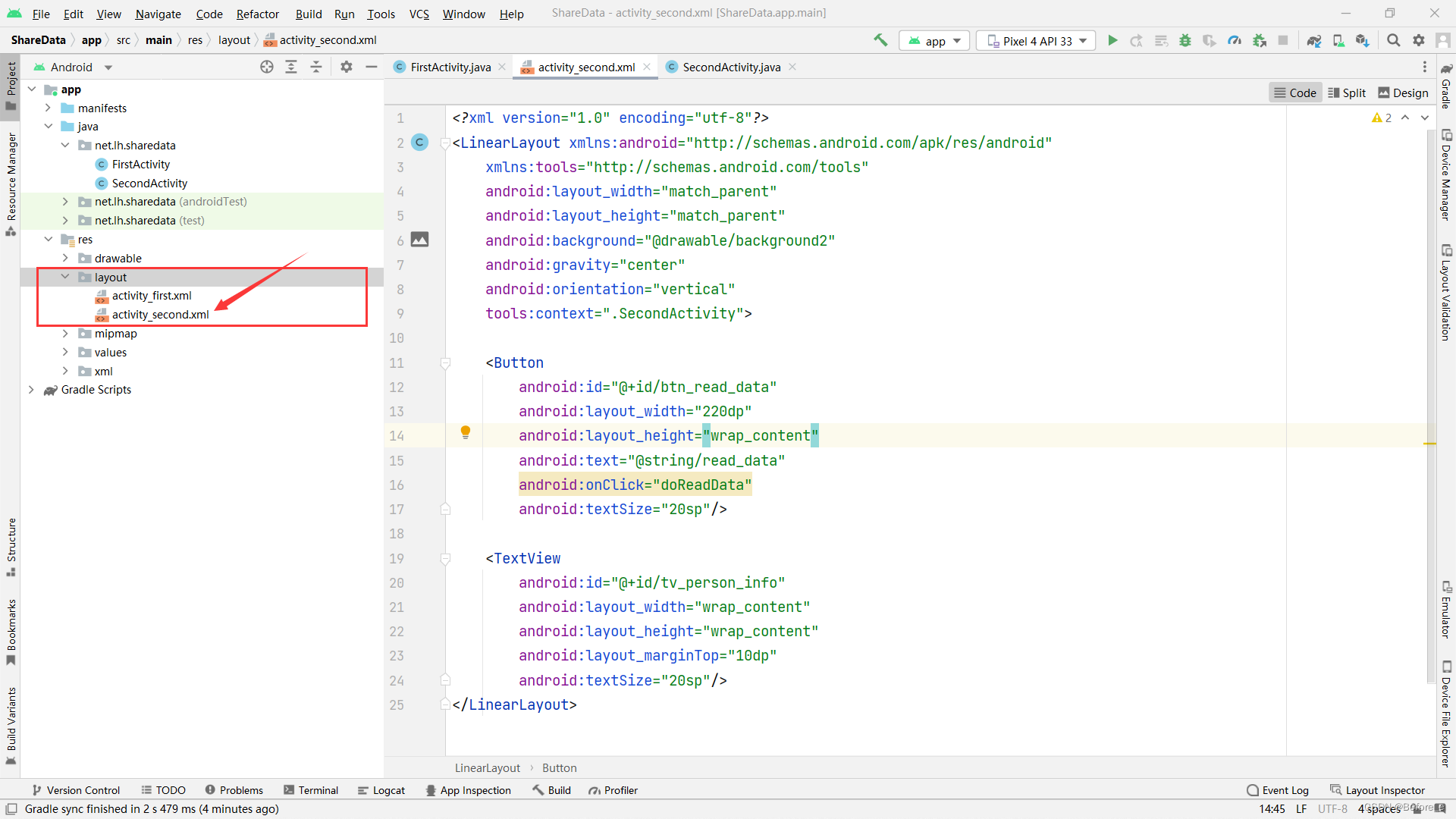Click Sync Project with Gradle Files icon
Viewport: 1456px width, 819px height.
click(x=1314, y=41)
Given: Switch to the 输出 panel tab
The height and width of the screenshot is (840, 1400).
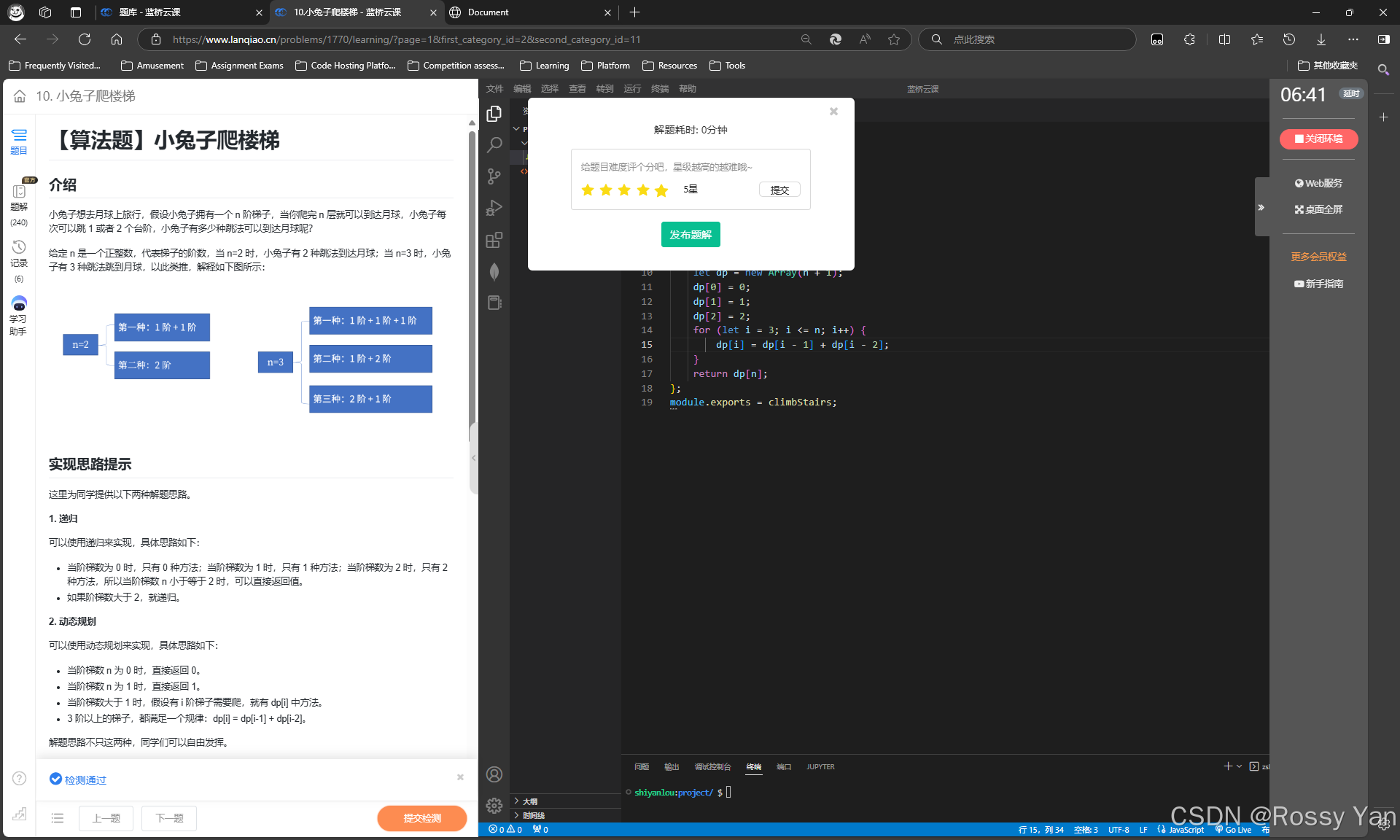Looking at the screenshot, I should [x=672, y=766].
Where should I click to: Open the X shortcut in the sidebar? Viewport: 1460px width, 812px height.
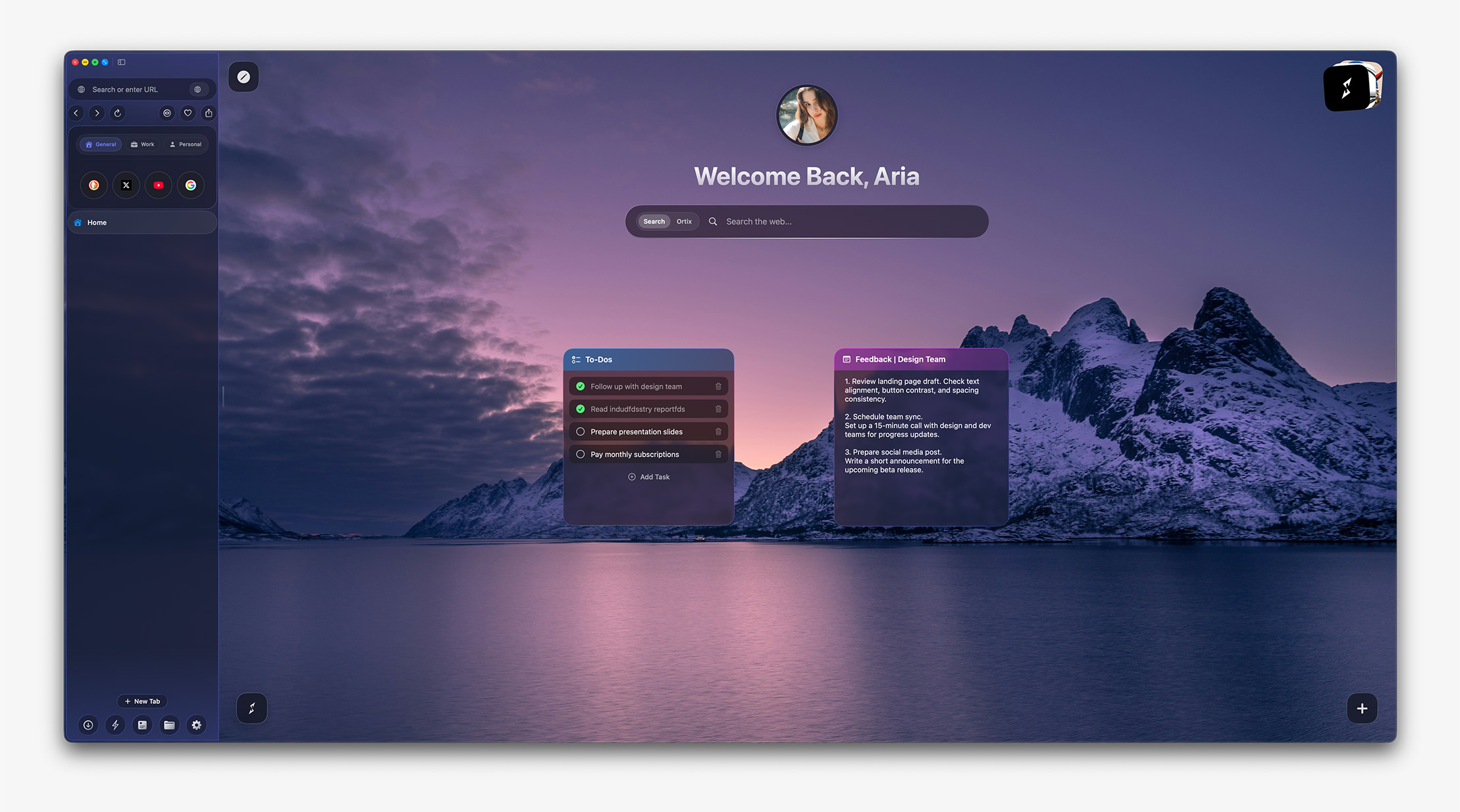tap(126, 185)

= Exercise instructions =
I would like the lines from the one with "Given: Switch to the 输出 panel tab" through the last line of the data above retyped exactly, with pictures left out, please.

= Reply to the task =
Given: Switch to the 输出 panel tab
The height and width of the screenshot is (840, 1400).
Looking at the screenshot, I should [x=672, y=766].
Where should I click to: Open the X shortcut in the sidebar? Viewport: 1460px width, 812px height.
tap(126, 185)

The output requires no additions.